- Opening Delimiter -
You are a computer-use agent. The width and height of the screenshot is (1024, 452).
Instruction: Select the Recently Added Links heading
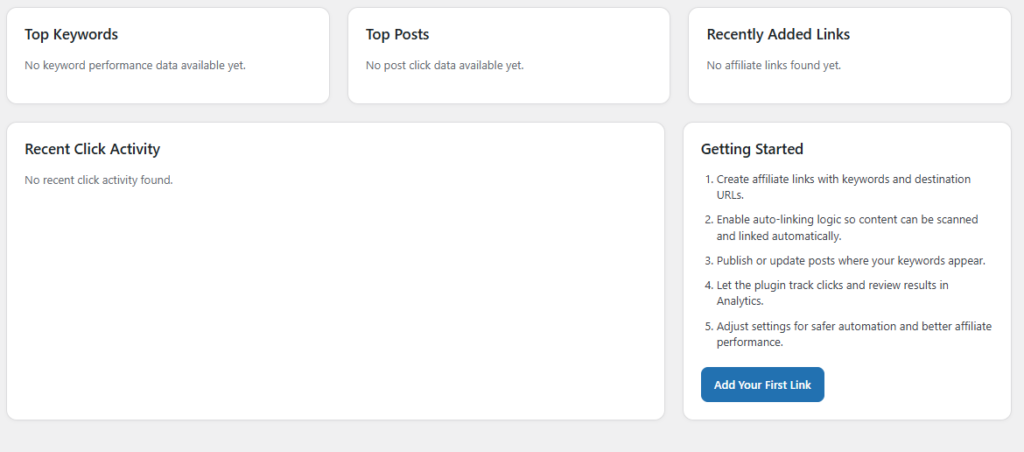click(x=778, y=34)
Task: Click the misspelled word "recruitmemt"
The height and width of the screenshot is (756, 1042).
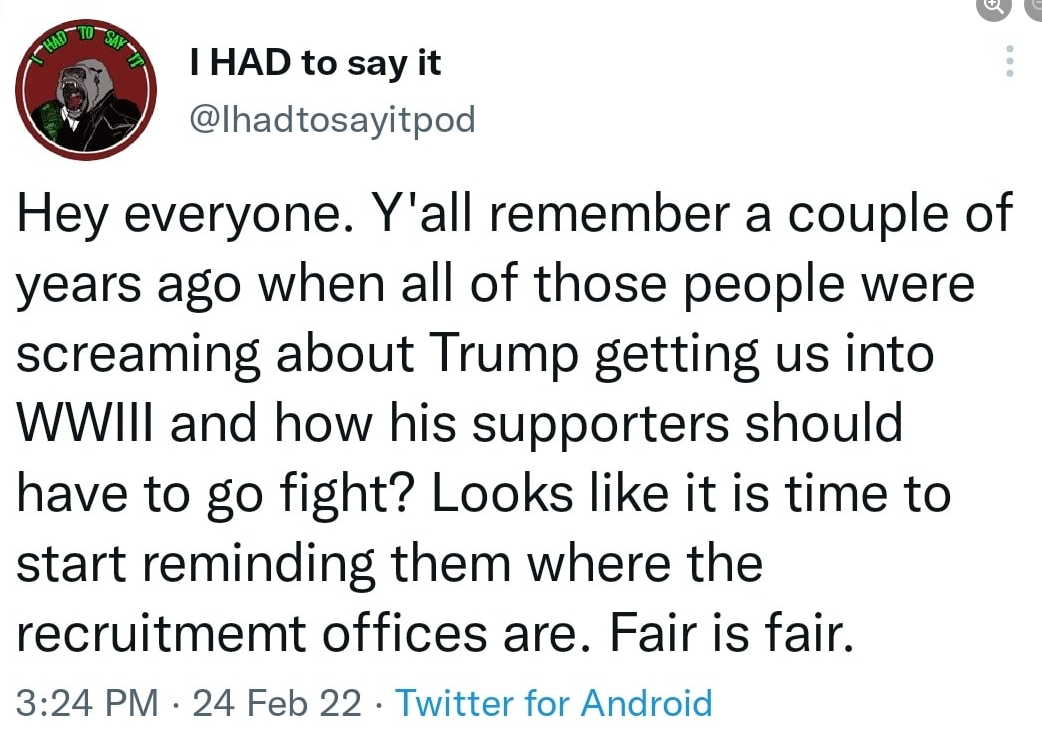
- Closing Delimiter -
> _Instructions to follow_: Without the pictures, write out the listing exactly as it appears above.

> _Exercise solution_:
You are a computer-use agent. The width and height of the screenshot is (1024, 452).
Instruction: Select the Recently Added Links heading
click(x=778, y=34)
Task: Click the misspelled word "recruitmemt"
The height and width of the screenshot is (756, 1042).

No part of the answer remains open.